I wonder if any of you could help me solve a problem I'm having...
We use small webroles and have two instances. The webrole consists of a small public website and the main application (used by members). The product is still in its infancy, and load is very low at the moment.
For both sites, we use a co-located caching service to store our session data (through the SDK’s libraries). At the moment, we do not use the caching service for anything else.
We’ve been having a problem that is severely affecting out uptime, and it is difficult to investigate and solve. The problem is intermittent but happens every 1 or 2 weeks.
Here is a description:
1. One of the instances is reported as unhealthy in the windows azure monitor.

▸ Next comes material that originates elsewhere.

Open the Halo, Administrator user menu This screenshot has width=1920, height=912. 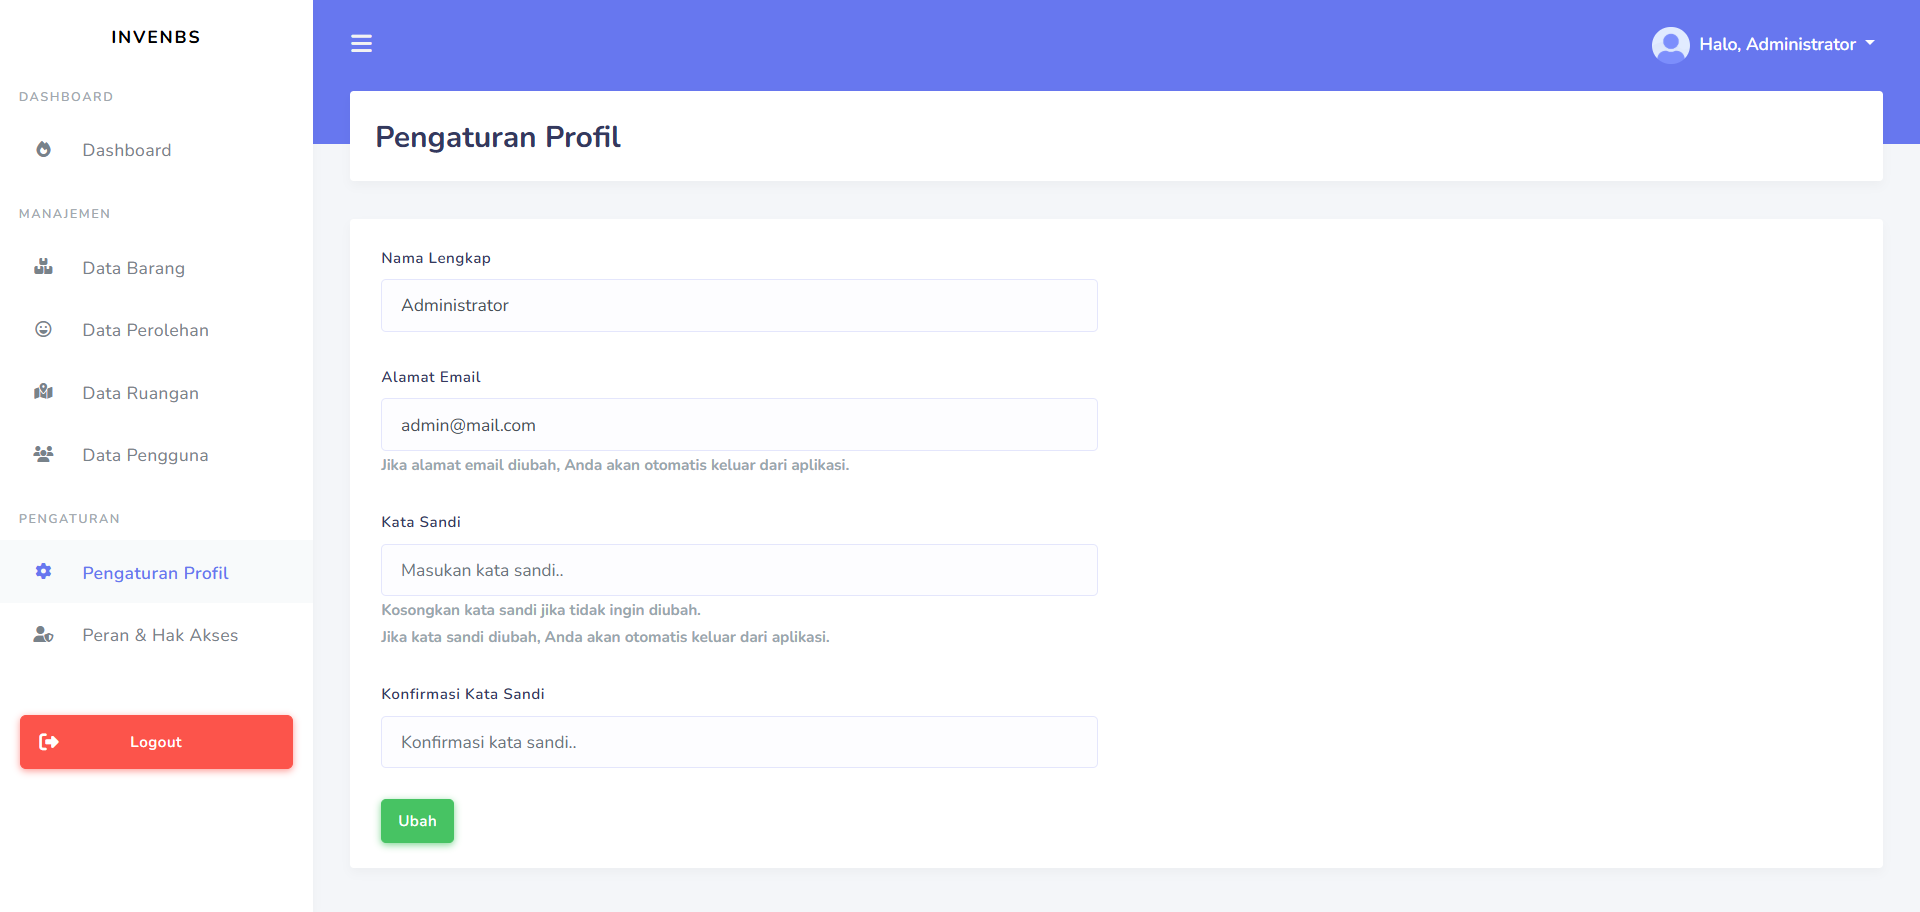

2. Monitoring graphs in the azure portal do not load (or take ages!)
3. When at times they do load, memory available on the instance (or instances as it sometimes affects both instances) is 0 bytes
4. Restarting the instance usually solves the problem, though it takes ages (somestimes as much as 1hr+).
5. Restarting one unhealthy instance sometimes affects the healthy one, and interrupts the service (sites do not load), even with 1 healthy instance.
6. During an instance restart, we start receiving numerous exceptions related to the cache service. This is because we have an exception handler in global.asax to send us any unhandled exceptions through email. This is probably related to the restart of the
instance.
7. Most of the times, remote desktop on the unhealthy instance does not work. However, at times, remote desktop works (perhaps if the service hasn’t been unhealthy for some time).
8. Upon successfully logging in through RDP on an unhealthy instance, CacheService.exe would be taking an enourmous amount of memory (from task manager), and it keeps on increasing (700-1GB) at a steady visible rate (10mb every min) in small increments.
9. At times, we have received an ‘out of memory’ exception from the site before the site goes down.
10. Restarting the caching service on the ailing instance immediately solves the problem, and azure portal reports the instance as healthy again.
11. Our usage of the caching is just for sessions, and we just store some strings and integers to ensure that the user is properly logged in.
12. During normal operations, caching service is about 200mb on each instance.
13. Here are the caching settings we’re using:
a.Cache size percentage: 30%
b.High Availability: Disabled
c.Notifications: Disabled
d.Eviction: LRU
e.Expiration: Sliding
f.TTL: 20
g.SDK version: 1.7
Clearly, it seems a problem related to the caching service. I’m wondering if it could be one of the following:
1. A bug in the caching service
2. Incorrect utilization of session state and the caching service
3. Incorrect configuration of the caching service
In my opinion, the caching service is properly configured (there isn’t much you can do wrong). While I cannot exclude #2, we have never had similar problems in other deployments (the same code is deployed on-premise using SQL server state storage). Unfortunately,
there seems no way how I can connect to the caching service and perhaps browse through the content (perhaps list the keys, and sizes of objects?). Is there a way to do so?
As regards to #1, have you guys ever encountered some type of memory bug in the co-located caching service? Are there any suggestions you may offer to solve or help investigate this issue?
Thanks!